> [Document section]:

══════════

Publisher: Crown (Random House)
Pages: 305
Type: Non-Fiction
Age: Adult
ISBN: 978-0-307-88909-6
First Published: 1st January 2013
Date Reviewed: 7th January 2014
Rating: 2.5/5
Looking at various regions of the brain, Lieberman tells the reader how each section revolves around sociability and how we evolved to be social creatures.
Social sports an interesting topic that is unfortunately marred by a lack of reasoning and a lot of bizarre and poorly thought out propositions. On the surface the book presents itself as the antithesis of Susan Cain’s Quiet and will therefore likely attract those readers who enjoyed Cain’s work. However where Cain was mostly objective, Lieberman is incredibly biased.
The book is structured so that different brain regions are examined one after the other with statements about evolution, information about relevant experiments, and short resolutions created by Lieberman, scattered throughout each chapter. The book ends with Lieberman’s most ‘pressing’ resolutions for society in general. It’s not a bad set-up, per se, but it does mean that the book is monotonous and that for the reader who is not intimately aware of the brain regions it will likely be all too easy to become confused by what is what, given the inevitable similarity between acronyms and names that seems apparent when you know little.
Whilst the book begins with promise and the author writes with due attention and care, the content soon devolves into the simple explanation that everything is the way it is because of evolution, and the author’s views of anyone who doesn’t fit the box he has constructed drench the book with a bias that by the end of the work displays more than a hint of intolerance.
There are areas of the book in which it’s usual to find issues in texts, for example there are too many references to the author’s particular country. In this case there is too much Americanisation, which means that some examples of pop culture, used to explain concepts, are likely to be lost on many readers and therefore these readers won’t be able to understand the point being made through them. Sometimes the examples Lieberman chooses are those that are known worldwide, but otherwise the choices are so specific that there may even be some American readers not familiar with them, and due to this it is a particular problem.

══════════

> [Data excerpt]:
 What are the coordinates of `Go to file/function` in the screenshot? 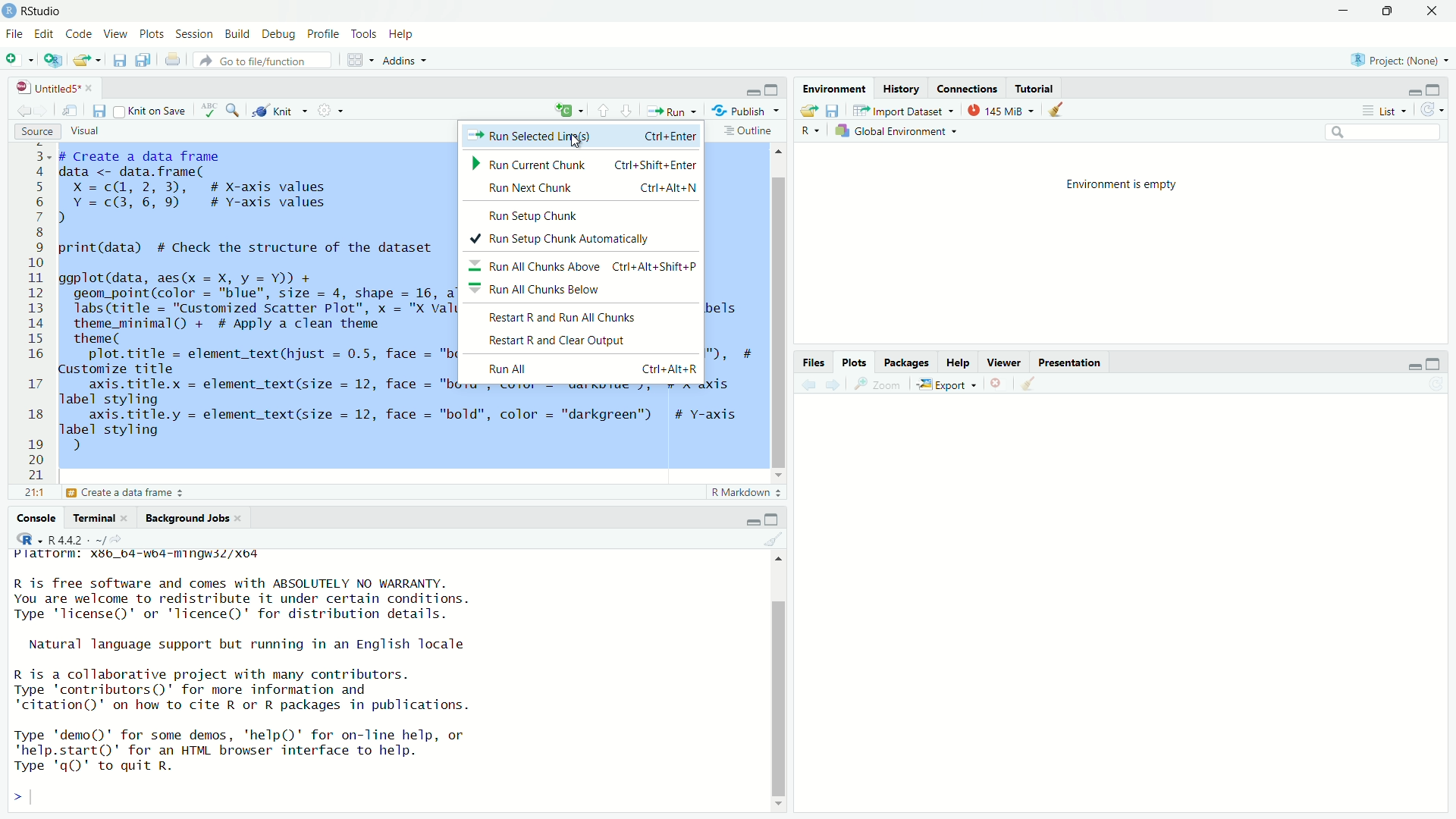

══════════

> [Goal]: Carry on the review of Lieberman's book Social from its last sentence.

> [Response to this task]:
The book is incredibly repetitive. Experiments are detailed only to be detailed again a few chapters later, referred to in the chapter after that, and detailed once again further on. Regarding these experiments and researches, Lieberman is inconsistent. He always names the scientists involved but doesn’t always afford the reader the information of who the person is – what field they are in, what university they work for and so forth. Having the names is of course necessary for citation but for the reader having the names without any further information is meaningless.
Looking into the experiments, the cautious reader should note that nowhere in the book is it mentioned that experimenting on animals is considered by some to be immoral. This is the case in other similar works, such as Lynne McTaggart’s The Bond, which was more graphic than Social, but in Lieberman’s book the point is particularly worth noting, not just because of the topic (thinking about others as was the likewise ironic topic of McTaggart’s book) but because of the way Lieberman gives information as to why humans are not experimented on in the same way. For example, consider this extract:
For obvious reasons we do not conduct experiments with humans that involve giving people morphine after they have been rejected, excluded, or cheated on.
The irony here is that this statement appears right after a paragraph about puppies being given morphine after being forcibly separated from their parents.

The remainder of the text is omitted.